Pernyataan tersebut disampaikan setelah diberlakukannya manajemen rekayasa lalu lintas one way nasional di KM 414 Tol Kalikangkung, Semarang, Jawa Tengah, pada Selasa (24/3/2026).
“Hingga saat ini kondisi arus lalu lintas memang cukup padat, sesuai dengan prediksi bahwa tanggal 24 Maret 2026 merupakan puncak arus balik. Namun demikian, berbagai skenario manajemen lalu lintas telah disiapkan dan dijalankan,” kata Agus.
Rekayasa Lalu Lintas Bertahap
Sebelum penerapan skema nasional, jajaran kepolisian di Jawa Tengah lebih dahulu memberlakukan one way lokal di ruas KM 459 Tol Salatiga hingga KM 414 Tol Kalikangkung sebagai langkah antisipasi awal.
Korlantas kemudian melanjutkan pengaturan tersebut dengan skema bertahap yang disebut “one way sepenggal presisi” dari KM 263 Tol Pejagan hingga KM 70 Cikampek.

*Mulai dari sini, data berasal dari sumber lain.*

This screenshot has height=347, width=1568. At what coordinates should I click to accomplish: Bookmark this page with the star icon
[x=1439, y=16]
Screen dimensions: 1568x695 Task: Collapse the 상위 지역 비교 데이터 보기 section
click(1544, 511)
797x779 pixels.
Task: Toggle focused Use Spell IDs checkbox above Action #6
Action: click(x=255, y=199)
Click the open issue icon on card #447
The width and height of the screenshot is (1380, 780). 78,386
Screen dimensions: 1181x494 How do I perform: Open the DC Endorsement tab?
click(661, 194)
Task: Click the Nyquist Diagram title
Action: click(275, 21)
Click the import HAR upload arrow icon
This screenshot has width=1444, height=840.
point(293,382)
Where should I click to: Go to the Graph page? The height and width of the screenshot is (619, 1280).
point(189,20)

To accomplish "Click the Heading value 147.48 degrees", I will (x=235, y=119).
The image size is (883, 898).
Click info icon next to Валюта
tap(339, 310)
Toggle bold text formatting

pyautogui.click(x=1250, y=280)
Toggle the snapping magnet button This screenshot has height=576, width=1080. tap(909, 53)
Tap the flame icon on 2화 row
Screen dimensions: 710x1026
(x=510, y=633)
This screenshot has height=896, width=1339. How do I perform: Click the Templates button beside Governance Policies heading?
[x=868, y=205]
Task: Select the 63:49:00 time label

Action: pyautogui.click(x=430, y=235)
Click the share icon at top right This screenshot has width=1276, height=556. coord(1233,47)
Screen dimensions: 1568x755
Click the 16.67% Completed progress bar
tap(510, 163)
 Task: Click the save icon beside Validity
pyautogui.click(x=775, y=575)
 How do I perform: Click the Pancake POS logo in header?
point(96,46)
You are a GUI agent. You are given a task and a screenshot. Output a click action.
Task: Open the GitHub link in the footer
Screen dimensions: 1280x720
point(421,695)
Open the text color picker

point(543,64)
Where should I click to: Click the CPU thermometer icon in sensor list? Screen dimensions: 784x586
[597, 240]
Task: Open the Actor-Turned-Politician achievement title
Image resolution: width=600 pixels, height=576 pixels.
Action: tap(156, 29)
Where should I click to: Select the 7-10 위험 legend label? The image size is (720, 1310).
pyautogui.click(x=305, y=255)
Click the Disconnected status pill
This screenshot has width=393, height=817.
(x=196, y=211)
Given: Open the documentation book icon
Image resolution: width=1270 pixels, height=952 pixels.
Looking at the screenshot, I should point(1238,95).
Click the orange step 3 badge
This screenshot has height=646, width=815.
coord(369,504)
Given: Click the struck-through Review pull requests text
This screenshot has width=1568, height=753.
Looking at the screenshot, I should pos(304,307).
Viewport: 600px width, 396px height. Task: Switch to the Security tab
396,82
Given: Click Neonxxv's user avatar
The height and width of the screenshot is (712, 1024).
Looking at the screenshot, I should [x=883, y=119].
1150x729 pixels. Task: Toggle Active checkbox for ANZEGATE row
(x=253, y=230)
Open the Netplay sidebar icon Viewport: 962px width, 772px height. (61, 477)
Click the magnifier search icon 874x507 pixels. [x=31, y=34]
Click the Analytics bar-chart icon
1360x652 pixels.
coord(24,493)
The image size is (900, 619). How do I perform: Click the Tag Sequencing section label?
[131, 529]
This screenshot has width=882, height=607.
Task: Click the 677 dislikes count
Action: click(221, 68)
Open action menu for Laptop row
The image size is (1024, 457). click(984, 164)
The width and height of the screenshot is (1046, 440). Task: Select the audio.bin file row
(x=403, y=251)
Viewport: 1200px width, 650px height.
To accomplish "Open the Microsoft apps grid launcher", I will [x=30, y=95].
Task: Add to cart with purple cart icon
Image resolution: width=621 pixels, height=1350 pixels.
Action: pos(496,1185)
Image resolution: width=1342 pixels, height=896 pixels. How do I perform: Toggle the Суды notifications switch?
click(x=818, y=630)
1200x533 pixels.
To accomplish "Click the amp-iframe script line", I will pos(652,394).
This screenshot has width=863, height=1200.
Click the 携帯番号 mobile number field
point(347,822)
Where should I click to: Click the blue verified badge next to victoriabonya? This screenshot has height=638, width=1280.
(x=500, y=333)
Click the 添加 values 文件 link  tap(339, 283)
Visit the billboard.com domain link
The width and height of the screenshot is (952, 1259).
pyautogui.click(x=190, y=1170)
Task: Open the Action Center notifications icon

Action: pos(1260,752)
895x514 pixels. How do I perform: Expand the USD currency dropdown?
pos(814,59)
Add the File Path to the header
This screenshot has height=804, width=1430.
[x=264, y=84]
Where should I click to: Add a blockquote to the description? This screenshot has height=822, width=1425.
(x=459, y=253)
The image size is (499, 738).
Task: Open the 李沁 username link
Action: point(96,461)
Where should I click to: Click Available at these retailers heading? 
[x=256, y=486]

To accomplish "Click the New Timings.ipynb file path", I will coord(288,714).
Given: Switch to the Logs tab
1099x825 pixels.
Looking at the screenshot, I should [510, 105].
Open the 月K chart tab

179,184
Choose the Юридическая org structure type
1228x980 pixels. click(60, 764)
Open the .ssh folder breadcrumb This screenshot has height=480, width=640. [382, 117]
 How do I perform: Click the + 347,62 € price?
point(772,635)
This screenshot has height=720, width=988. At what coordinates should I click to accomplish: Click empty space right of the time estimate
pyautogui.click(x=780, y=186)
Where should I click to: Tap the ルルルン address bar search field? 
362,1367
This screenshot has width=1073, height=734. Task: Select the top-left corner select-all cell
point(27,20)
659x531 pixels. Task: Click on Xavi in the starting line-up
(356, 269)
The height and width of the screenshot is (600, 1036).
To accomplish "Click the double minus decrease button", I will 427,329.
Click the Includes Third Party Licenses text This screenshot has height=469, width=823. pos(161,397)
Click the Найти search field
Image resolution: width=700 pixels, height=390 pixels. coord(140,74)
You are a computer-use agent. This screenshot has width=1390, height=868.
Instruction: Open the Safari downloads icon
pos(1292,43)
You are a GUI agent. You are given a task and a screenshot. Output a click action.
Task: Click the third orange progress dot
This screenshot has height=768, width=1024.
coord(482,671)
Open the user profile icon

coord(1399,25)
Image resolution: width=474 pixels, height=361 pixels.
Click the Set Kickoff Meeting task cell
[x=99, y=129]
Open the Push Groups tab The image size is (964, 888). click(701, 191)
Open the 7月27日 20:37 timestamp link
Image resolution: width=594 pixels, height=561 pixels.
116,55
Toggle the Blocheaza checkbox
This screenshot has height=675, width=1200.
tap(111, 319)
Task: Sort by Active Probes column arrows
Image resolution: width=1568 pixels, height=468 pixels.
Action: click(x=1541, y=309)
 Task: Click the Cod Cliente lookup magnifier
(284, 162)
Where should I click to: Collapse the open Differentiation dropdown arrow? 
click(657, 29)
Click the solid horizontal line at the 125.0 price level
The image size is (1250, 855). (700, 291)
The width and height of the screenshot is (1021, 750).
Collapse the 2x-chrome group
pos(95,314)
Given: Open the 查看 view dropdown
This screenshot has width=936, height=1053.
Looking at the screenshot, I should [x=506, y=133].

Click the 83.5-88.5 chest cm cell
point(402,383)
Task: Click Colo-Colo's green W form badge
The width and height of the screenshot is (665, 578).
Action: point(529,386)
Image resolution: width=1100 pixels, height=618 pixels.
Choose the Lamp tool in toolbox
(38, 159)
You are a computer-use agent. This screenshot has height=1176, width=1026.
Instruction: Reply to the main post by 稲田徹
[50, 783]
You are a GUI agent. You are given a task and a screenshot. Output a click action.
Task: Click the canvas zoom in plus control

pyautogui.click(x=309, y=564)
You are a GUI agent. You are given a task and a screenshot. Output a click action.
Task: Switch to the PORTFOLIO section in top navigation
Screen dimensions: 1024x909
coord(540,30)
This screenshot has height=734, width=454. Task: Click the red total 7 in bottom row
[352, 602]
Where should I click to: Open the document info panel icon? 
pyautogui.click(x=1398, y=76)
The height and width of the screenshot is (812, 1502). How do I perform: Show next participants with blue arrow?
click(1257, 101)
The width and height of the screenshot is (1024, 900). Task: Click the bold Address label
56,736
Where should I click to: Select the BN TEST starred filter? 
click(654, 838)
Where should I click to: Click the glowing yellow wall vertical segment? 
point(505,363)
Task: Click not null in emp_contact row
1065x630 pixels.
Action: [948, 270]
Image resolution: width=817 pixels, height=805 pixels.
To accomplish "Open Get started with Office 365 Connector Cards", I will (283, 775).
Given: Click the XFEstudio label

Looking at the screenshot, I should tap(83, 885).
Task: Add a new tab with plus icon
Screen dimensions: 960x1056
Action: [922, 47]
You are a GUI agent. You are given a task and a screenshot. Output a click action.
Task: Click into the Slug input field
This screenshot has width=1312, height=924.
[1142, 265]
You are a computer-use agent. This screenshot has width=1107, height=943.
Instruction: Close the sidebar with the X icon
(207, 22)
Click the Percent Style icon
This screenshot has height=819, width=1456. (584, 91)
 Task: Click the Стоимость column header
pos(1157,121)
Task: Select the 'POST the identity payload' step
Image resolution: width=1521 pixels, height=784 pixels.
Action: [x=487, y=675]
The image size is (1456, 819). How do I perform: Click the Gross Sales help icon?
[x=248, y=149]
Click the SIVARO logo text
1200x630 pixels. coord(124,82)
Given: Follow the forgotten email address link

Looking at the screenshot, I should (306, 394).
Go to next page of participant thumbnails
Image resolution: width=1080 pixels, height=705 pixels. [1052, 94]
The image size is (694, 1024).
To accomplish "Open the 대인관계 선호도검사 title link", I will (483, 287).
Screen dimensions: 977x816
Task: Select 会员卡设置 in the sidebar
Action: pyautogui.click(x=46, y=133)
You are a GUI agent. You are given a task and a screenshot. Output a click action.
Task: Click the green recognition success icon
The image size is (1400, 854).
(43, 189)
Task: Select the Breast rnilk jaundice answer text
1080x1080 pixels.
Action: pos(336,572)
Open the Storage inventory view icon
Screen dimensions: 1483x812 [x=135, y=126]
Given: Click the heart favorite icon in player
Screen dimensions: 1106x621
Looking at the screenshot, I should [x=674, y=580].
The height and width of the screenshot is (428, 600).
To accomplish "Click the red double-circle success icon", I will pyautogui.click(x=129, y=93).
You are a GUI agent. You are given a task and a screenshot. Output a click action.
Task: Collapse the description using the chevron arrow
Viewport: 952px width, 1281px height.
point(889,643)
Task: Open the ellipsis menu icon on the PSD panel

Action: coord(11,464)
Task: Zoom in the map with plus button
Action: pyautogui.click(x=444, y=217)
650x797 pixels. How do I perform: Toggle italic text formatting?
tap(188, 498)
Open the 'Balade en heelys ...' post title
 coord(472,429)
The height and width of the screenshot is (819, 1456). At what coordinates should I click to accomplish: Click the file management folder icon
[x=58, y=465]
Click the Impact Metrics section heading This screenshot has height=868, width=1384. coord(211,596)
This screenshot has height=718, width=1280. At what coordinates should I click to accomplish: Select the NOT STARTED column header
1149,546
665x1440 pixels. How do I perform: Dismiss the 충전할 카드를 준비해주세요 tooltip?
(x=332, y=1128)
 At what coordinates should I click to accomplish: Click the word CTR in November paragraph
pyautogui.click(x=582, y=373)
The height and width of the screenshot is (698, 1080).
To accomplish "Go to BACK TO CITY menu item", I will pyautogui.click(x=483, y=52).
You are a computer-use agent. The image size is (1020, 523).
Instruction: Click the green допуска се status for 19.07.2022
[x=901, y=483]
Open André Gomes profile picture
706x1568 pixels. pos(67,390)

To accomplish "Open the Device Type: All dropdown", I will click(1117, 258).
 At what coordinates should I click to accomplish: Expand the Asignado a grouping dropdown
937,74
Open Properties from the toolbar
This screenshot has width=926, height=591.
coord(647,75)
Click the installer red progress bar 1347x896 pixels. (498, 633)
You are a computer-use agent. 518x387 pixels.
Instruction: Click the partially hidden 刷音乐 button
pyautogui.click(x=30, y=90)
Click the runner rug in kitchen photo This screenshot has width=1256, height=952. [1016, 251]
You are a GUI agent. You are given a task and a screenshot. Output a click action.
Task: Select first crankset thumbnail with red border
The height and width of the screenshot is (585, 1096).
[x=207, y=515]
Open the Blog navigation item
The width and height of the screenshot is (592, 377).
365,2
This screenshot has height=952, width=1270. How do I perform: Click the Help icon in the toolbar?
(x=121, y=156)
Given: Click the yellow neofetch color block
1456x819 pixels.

“Korlantas Polri juga menerapkan skema one way lokal bertahap atau ‘one way sepenggal presisi’, dimulai dari kilometer 263 hingga kilometer 70. Selanjutnya, dari kilometer 70 menuju kilometer 55 hingga kilometer 36 dipersiapkan contraflow dua lajur untuk mengurai kepadatan arus dari arah Jawa Timur dan Jawa Tengah. Berdasarkan evaluasi dan analisa di lapangan, dilakukan pula perpanjangan one way arus balik dari kilometer 459 hingga kilometer 414 Kalikangkung,” ujarnya.
Pengamanan Jalur Arteri dan Nasional
Selain pengaturan di jalan tol, kepolisian juga menyiagakan personel di jalur arteri dan jalan nasional untuk mengantisipasi dampak pengalihan arus kendaraan.
Agus menyebut pengamanan dilakukan secara menyeluruh di berbagai wilayah, termasuk jalur Pantura.
“Selain di jalan tol, pengamanan juga dilakukan di jalur arteri dan jalan nasional. Seluruh jajaran kepolisian di daerah seperti Banyumas, Brebes, hingga jalur Pantura disiagakan untuk mengantisipasi dampak rekayasa lalu lintas di tol,” ucapnya.
Ia menambahkan bahwa mobilitas masyarakat masih tinggi, termasuk pergerakan aglomerasi dan kunjungan ke destinasi wisata.
“Pergerakan aglomerasi serta kunjungan ke tempat wisata juga masih cukup tinggi, sehingga menjadi perhatian dalam pengamanan,” kata Agus.
Imbauan WFA dan Pembatasan Kendaraan
Polri mengimbau masyarakat untuk mengatur waktu perjalanan guna menghindari kepadatan pada puncak arus balik. Kebijakan work from anywhere (WFA) diharapkan dapat membantu mendistribusikan waktu perjalanan.
Selain itu, pembatasan operasional kendaraan sumbu tiga tetap diberlakukan selama periode arus balik.
“Pemerintah juga mengimbau agar masyarakat memanfaatkan kebijakan work from anywhere untuk mengurai kepadatan arus mudik dan balik. Selain itu, pembatasan operasional kendaraan sumbu tiga juga diberlakukan,” tutur Agus.
Korlantas juga meminta pelaku usaha logistik untuk mematuhi aturan tersebut.
“Korlantas mengimbau para pengusaha logistik untuk mematuhi aturan tersebut, dan telah dilakukan penindakan terhadap kendaraan yang melanggar demi mengutamakan kelancaran dan keselamatan pemudik,” pungkasnya.